しかし「有料アップグレードを有効化することで228hpを利用可能」と記されており、ユーザーは以下の方法で追加出力を得ることができるもよう。
- 1か月プラン:£16.50(約2,200円)
- 年間プラン:£165(約21,000円)
- 買い切り:£649(約88,000円)
この「サブスク」の金額自体は大きなものではありませんが、ID.3という約5万ドル(約740万円)のクルマに対し、わずかな馬力差を月額課金でロック / 開放するのは、購入者にとって「不自然なハードル」として議論の的となっているわけですね。
Image:Volkswagen
なぜメーカーはこうした課金を進めるのか?
そこで気になるのが「なぜ自動車メーカーは批判を集めながらもサブスクを進めるのか」。その理由はシンプルで、安定的な収益源の確保を目的としており、以下のような構図が背景にあるとされています。

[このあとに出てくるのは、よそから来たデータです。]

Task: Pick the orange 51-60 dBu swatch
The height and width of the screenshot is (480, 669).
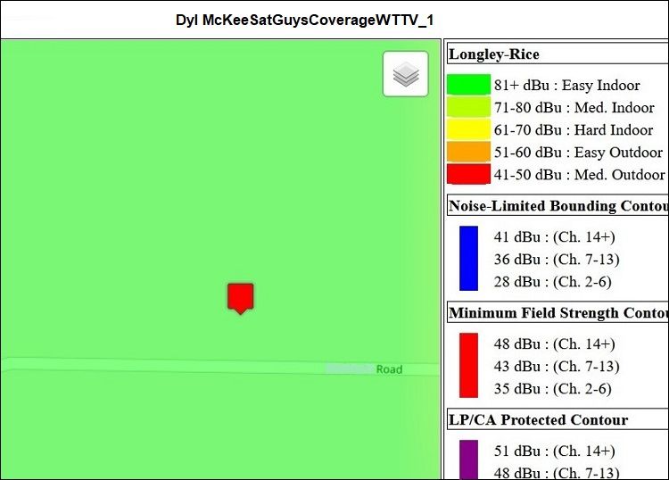Action: point(468,153)

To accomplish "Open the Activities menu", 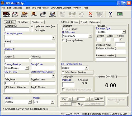I will click(18, 8).
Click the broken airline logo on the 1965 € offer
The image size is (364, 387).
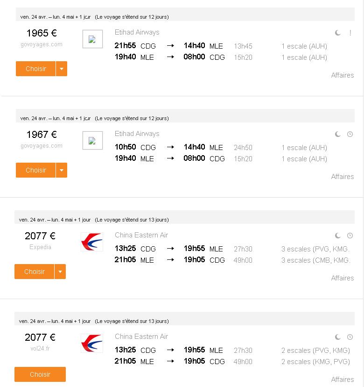(x=92, y=39)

- EVのリース需要が高まる(英国では新規EV登録の40%以上がリース)
- 数年しか所有しないユーザーにとって、馬力課金は一時的な負担で済む
- メーカーは数万台規模のEVを販売することで「継続的な収入」を得られる
「クルマを完全に所有できない時代」
一見すると馬力のサブスクはユーザーに選択肢を与える(あるいはチューニングのように性能を向上させる)ものに見えますが、実際にはソフトウェアによって本来のハードウェア性能を制限する仕組みであり、つまり「本来持っている性能を意図的に抑え、フルに性能を発揮させたいのであれば課金を行うよう」促しているわけですね(この点が「後付け」オプションと全く異なる)。
Image:Volkswagen
そしてこれは、クルマを購入したオーナーが「そのクルマの持つポテンシャルをフルに楽しめない」「自動車メーカーによって性能を制限されている」ことにも繋がり、(以下のような事例を示し)ユーザーの権利が制限されていると警鐘を鳴らすメディアも存在します。

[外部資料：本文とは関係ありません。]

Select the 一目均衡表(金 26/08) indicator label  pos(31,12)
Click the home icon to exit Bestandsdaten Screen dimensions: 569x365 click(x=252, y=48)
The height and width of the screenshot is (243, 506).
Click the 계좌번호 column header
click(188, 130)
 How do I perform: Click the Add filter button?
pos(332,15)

- ソフトウェアライセンスと著作権によって、ユーザーはクルマを「完全に所有」できない
- 米国では自動車メーカーが「ユーザーは車両を所有していない」と主張し、リペア権を制限しようとしている
- 2023年にはマツダが、オープンソース「Home Assistant」との連携コードを開発したエンジニアに対し「著作権侵害」を警告
まとめ:VWの「馬力サブスク」は赤信号
高額なクルマを購入しても、馬力・安全機能・利便性が「追加課金制」になりつつある現状は、消費者にとっての「不安要素」でしかなく、これがメーカーに対する不信感へと繋がる可能性も。
VWの英国での試みは今後グローバルに広がる可能性があり、「クルマの完全所有」という概念そのものが揺らぎかねないという現実も存在するわけですが、ここが「ソフトウエア定義車両」の恐ろしいところなのかもしれません。